Among the organizations surveyed for this report, 72% had begun deploying AI by 2018, and 87% by 2019. Yet much remains unknown about AI’s real, as opposed to potential, impact. Companies are developing use cases, but far from all are yet bearing fruit. How, business leaders ask, can we scale promising use cases to multiple parts of the enterprise? How can we leverage data, talent, and other resources to exploit AI to the fullest? And how can we do so ethically and within the bounds of regulation?
MIT Technology Review Insights surveyed 1,004 senior executives in different sectors and regions of the world to understand how organizations are using AI today and planning to do so in the future. Following are the key findings of this research:
AI deployment is widespread but will take time to scale. AI is being deployed widely across sectors, but its reach within enterprises is likely to expand slowly. Most survey respondents (60%) expect AI to be used in anywhere from 11% to 30% of their business processes in three years’ time, exercising an important, though not dominant, influence in their operations. Financial services providers, manufacturers, and technology companies have the highest expectations of AI penetration.

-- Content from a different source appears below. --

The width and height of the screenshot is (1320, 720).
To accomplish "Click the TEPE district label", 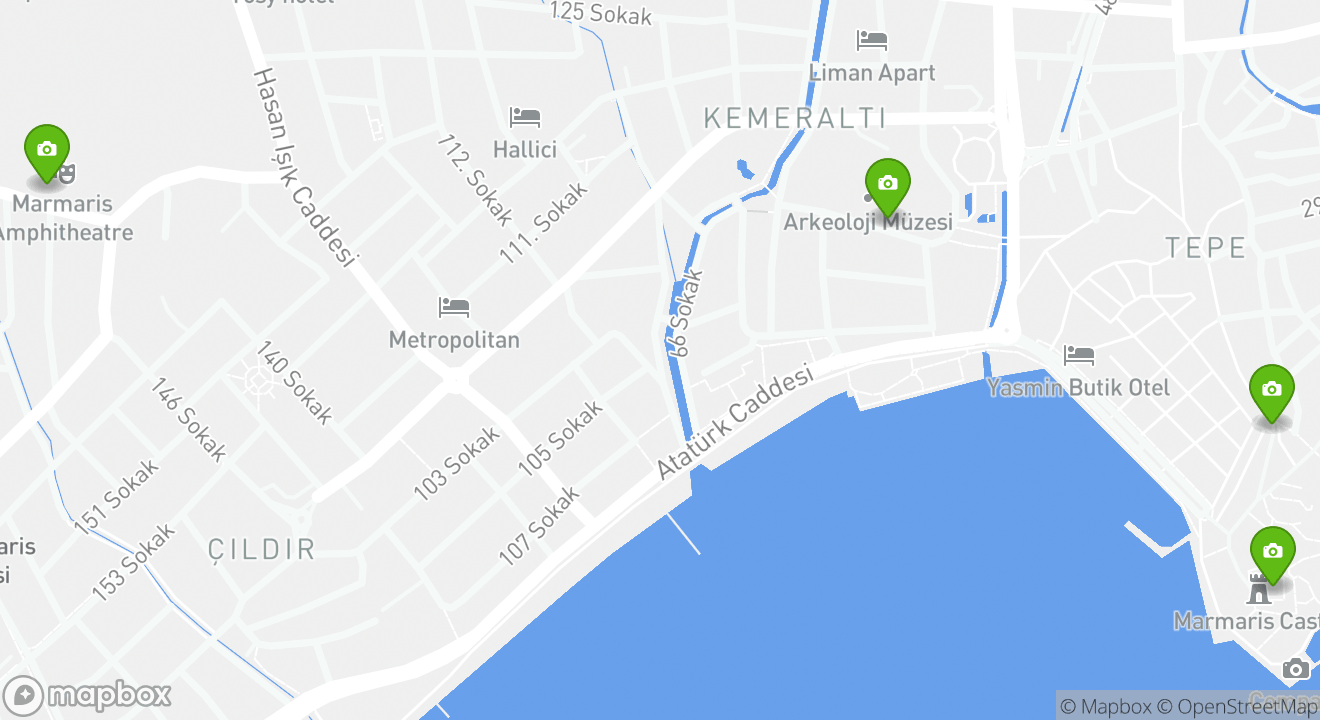I will tap(1206, 248).
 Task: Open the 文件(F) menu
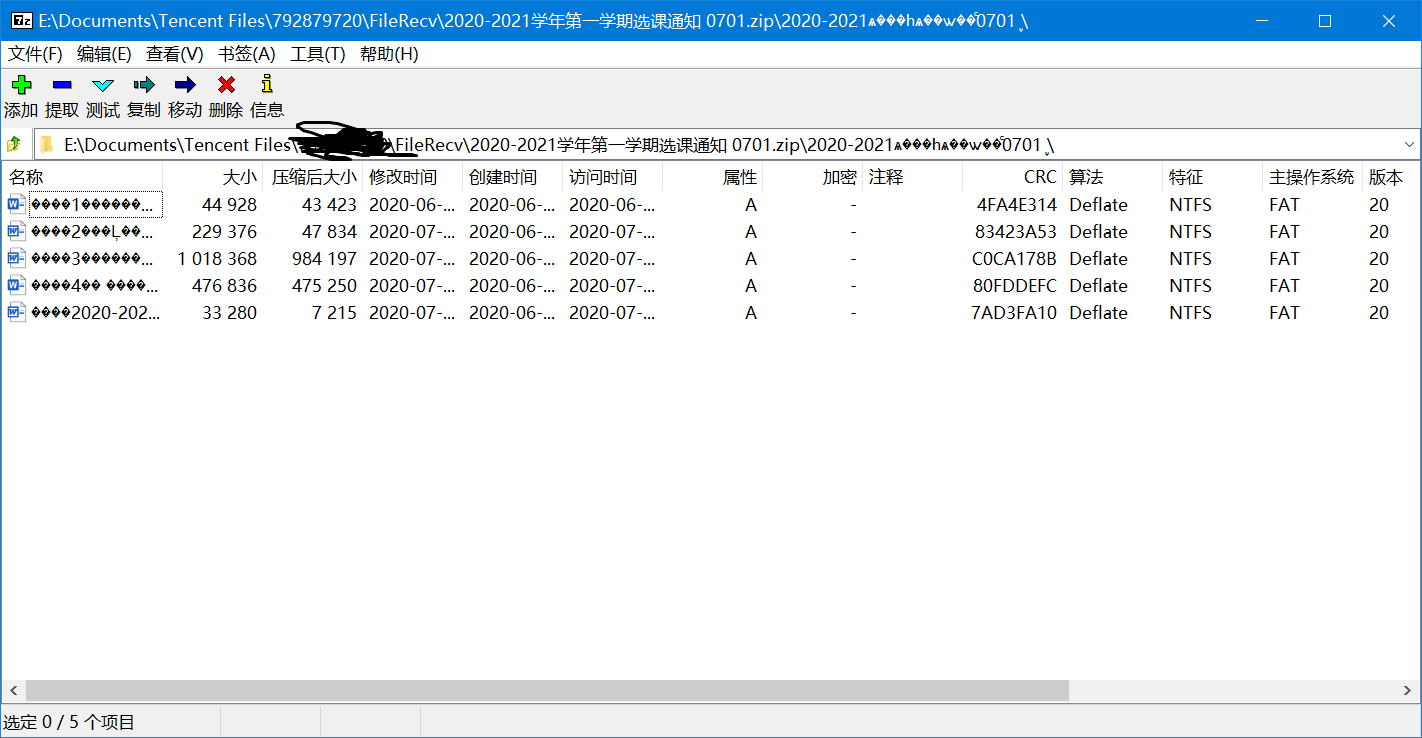(x=35, y=54)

Change management and data challenges do most to hinder scaling of AI. Taking AI use cases beyond the pilot stage is far from straightforward for any organization. The surveyed firms struggle most with the change management involved in modifying business processes to leverage AI, a challenge cited by 51% of respondents. Nearly as difficult are data challenges—cited by 48%— chief among which are difficulties integrating unstructured data and interfacing with open-data platforms (problems reported by 57% and 53% of executives, respectively). Respondents’ emphasis on the latter suggests a desire to access external data to feed their AI models.
The top AI use cases today are in the areas of quality control, customer care, and cybersecurity. Around six out of 10 manufacturers and pharma companies are using AI to improve product quality. Nearly half of consumer goods and retail firms (47%) are using it in customer care. Over half (51%) of energy firms are leveraging AI for monitoring and diagnostics, 58% of financial services providers for fraud detection, and 52% of tech firms to strengthen cybersecurity.
Currently nascent, data sharing can magnify the impact of AI. Two-thirds (66%) of surveyed firms are willing to share internal data externally to help develop new AI-enabled efficiencies, products, or even value chains. Manufacturers, consumer goods firms, retailers, and health-sector organizations envision benefits to supply chain speed and visibility and reduced time to market for new products. Technology and financial services firms see gains to customer service, cybersecurity, and fraud detection, among other uses. Businesses are still cautious, however, and more clarity is needed in privacy regulation and industry standards, say 64% and 58% of respondents, respectively, before data sharing takes root.
Early AI adopters are benefiting the most, but also have war stories. Firms with the longest experience of using AI are learning by trial and error and ultimately benefiting. Surveyed organizations that first deployed in 2015 are more likely than those deploying later to have seen their AI projects underperform in terms of return on investment (ROI). But the early adopters are also more likely than others to say that ROI has exceeded expectations.